## WORK ITEM A
Check each statement against the essay on North Korea. For each one, answer yes or no and quote the words from the essay that settle it. (i) The young Korean in the Vienna camp was one of the North Koreans studying engineering at the University of Budapest. (ii) When the fighting started in Budapest, the North Korean students stayed in their dormitories. (iii) The pilot found the food wrapper while on vacation at a North Korean military beach resort.
## WORK ITEM B
Print everything in the essay on North Korea from "There are many" down to "plan more plausible.".
## WORK ITEM C
Carry on the essay on North Korea from the point where it stops.

There are many options regarding North Korea, all the experts say, but all of them are bad! I think one move that’s never talked about has merit. I’ll need some space to offer a few facts that make the plan more plausible.
Most of us “own” territory here and there. If you were an exchange student in Norway, for instance, you will be sure to read everything you see in the press about Norway. You “own” Norway. Were you a Marine guarding our embassy in Kuwait? If so, you “own” Kuwait.
I “own” North Korea!
While covering the outpouring of refugees from Hungary after Soviet might denied Hungary its freedom in 1956, I visited a refugee camp for Hungarian students in Vienna. Many of those students had escaped Communist Hungary into free Austria only hours earlier. Among them was a young man with an Asian face. I thought perhaps he was a Japanese reporter or an Indonesian aid worker. Then I heard him singing along with the Hungarians! I bounded over to him and asked, “China?” He replied “Korea!” We embraced, both of us having been in opposing armies only three years earlier. He was one of two hundred North Koreans studying engineering at the University of Budapest. Hungary was one of the most technologically advanced of all the Communist countries, and all of those countries had students studying things in Hungary useful to the Communist military.
When the fighting started in Budapest all of the students from the Communist bloc remained obediently in their dormitories, except for the North Koreans. All of the North Koreans joined the Freedom Fighters and fought the Soviet troops in the streets of Budapest. Those Koreans taught the Hungarian students how to use Communist weapons. The people of Hungary know how helpful their Korean allies were in that failed but valiant Freedom Fight.
That young Korean, now an American citizen, remains my best friend to this day. He and his North Korean friends demonstrated that even in 1956 North Koreans had no affection for Communism.
Another North Korean warrior, a fighter pilot, defected to South Korea in a life-threatening dash for freedom inspired by an unusual discovery. While on vacation at a North Korean military beach resort, he spotted something colorful in the surf. It was a food wrapper from South Korea with a very polite message telling customers how grateful the producer was for their business, and that if there were any problem or complaint to please call! That pilot had never been addressed in such a respectful manner. Korean Communism is very rough. He deduced that all the dreadful things the North Korean Communists told the population about “the wicked South” were lies. He bet his life on it, and won!

(Stored items)
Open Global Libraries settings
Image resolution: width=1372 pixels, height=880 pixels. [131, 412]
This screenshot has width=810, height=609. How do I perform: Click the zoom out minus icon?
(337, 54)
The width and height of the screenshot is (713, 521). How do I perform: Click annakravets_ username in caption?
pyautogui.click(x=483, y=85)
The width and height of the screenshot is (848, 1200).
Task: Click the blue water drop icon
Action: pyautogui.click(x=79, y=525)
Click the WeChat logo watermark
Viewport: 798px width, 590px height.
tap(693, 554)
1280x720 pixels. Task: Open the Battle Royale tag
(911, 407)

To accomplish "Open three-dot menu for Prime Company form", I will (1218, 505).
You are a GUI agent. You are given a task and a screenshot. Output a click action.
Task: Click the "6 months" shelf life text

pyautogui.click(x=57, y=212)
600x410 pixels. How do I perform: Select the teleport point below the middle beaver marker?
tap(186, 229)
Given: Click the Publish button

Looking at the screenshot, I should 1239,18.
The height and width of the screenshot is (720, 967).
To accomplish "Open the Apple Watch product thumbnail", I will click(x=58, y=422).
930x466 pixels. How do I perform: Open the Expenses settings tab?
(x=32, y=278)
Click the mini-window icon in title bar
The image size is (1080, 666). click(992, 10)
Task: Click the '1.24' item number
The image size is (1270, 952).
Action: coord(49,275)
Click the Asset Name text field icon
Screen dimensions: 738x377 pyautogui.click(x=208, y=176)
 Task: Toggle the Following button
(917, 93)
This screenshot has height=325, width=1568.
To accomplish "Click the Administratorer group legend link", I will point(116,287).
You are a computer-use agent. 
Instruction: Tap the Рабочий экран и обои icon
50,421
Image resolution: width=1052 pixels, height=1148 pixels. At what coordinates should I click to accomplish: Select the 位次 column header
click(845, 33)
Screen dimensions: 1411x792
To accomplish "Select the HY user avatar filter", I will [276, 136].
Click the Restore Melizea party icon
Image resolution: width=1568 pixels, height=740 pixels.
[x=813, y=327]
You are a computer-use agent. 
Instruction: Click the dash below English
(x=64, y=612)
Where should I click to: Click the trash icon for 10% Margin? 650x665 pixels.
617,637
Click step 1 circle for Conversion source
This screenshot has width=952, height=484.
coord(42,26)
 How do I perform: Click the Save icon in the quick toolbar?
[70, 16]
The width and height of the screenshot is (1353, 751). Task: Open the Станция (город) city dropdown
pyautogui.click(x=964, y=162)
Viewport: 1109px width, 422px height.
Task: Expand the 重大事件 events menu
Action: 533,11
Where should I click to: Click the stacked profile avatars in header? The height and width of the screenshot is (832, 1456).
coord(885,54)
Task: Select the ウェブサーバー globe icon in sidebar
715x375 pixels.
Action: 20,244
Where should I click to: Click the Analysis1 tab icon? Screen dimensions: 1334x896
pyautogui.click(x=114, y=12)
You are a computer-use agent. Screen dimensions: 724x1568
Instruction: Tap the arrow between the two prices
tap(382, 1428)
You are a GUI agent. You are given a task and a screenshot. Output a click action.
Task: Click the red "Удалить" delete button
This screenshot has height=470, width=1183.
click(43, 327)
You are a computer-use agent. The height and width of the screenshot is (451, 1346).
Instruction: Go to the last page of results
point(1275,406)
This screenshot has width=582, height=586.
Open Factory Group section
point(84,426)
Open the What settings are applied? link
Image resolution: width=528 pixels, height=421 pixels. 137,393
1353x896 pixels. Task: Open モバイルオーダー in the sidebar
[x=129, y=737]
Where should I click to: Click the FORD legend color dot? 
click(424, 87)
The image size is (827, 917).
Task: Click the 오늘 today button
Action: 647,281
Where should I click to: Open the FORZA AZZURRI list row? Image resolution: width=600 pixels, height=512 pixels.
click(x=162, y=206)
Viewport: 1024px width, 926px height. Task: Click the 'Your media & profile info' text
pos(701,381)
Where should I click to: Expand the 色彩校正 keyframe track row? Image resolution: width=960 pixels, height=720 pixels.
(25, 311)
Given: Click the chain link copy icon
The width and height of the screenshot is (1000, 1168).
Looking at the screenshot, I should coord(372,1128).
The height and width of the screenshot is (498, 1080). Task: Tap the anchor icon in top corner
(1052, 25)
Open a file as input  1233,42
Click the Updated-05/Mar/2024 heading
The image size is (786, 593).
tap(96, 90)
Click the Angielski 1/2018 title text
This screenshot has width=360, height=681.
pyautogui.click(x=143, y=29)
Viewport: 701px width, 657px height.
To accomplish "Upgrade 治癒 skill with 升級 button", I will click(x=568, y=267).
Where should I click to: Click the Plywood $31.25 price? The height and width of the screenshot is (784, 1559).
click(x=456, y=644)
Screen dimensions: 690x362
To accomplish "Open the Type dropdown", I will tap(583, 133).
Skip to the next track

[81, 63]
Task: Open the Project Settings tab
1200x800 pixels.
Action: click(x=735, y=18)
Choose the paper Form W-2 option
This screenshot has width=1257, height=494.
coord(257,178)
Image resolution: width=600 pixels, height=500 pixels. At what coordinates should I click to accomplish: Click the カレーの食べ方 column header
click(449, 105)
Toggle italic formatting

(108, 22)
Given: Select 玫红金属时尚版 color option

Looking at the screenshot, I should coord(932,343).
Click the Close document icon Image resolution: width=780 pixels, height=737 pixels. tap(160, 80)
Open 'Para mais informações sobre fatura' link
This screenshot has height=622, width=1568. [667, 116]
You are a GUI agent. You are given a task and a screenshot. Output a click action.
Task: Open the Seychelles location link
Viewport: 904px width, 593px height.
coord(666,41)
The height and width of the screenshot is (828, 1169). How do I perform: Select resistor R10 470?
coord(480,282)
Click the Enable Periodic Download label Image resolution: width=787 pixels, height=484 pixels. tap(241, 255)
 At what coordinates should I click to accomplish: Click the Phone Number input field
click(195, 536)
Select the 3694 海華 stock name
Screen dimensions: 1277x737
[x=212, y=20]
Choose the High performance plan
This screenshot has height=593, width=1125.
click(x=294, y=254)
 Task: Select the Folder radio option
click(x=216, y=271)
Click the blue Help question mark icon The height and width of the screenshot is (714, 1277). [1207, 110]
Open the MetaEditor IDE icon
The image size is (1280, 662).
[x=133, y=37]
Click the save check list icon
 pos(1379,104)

## OUTPUT A
(i) Yes: "He was one of two hundred North Koreans studying engineering at the University of Budapest."
(ii) No: "All of the North Koreans joined the Freedom Fighters and fought the Soviet troops in the streets of Budapest."
(iii) Yes: "While on vacation at a North Korean military beach resort, he spotted something colorful in the surf."

## OUTPUT B
There are many options regarding North Korea, all the experts say, but all of them are bad! I think one move that’s never talked about has merit. I’ll need some space to offer a few facts that make the plan more plausible.

## OUTPUT C
With the collapse of the Berlin Wall and European Communism, it’s no longer “capitalist propaganda” that Communism was hated from the outset and that every subjugated population yearned for freedom. Owing to the incredible cruelty of North Korean Communism, we don’t expect a Hungarian-style revolution in North Korea, nor a “Velvet Revolution” as in Czechoslovakia, or open rallies and riots as in Communist Romania and Bulgaria. But the lust for freedom has repeatedly overtaken Communism worldwide.
North Korea is 100 percent Marx – 50 percent Karl and 50 percent Groucho! Some random examples. North Korean propaganda reported that Kim Jong-un’s father, Kim Jong-il, decided to take up the game of golf. He scored six holes-in-one-and came in 12 strokes under par! And that was his first game!
Millions of North Koreans have been lost to famine – but North Korea’s news service gave the people the joyous news that science had just proven the awesome health benefits of eating just one meal a day! Other Communist countries use ordinary ways of murdering their enemies. North Korean ruler Kim Jong-un had one of his “enemies” locked naked in a cage and eaten alive by wild dogs. And that was his uncle!
It’s easy to see the border separating North from South Korea from the air at night. South Korea is ablaze with light. The North is in total blackout.
OK, Communism is unpopular. North Korea has mastered the arts of cruelty and fear to safeguard its incredibly malevolent regime.
Muster every cutting-edge communications technique to pierce the bamboo curtain and unleash a firestorm of audio, video, cyber, the works, straight into the gut-work of the Pyongyang regime. Make it entertaining. Let the North Korean people know that we ache for the chance to welcome them back to freedom and prosperity. Let them know what they’re missing. Let them know that even the Communist countries are capitalist today, witness China and Vietnam.
Slap them with every rumor, particularly those that sow suspicion and divisiveness. Paralyze that whole diseased nation with the abrasiveness of distrust. With nothing but shortwave radio, freedom was solidly assisted over Radio Free Europe and Radio Liberty way back in the 1950s. Today we can soften them up and make them more vulnerable.
During World War II there was a song, “When the Lights Go On Again All Over the World.” If we did it then, it’s worth a non-violent try to make the lights go on again all over North Korea.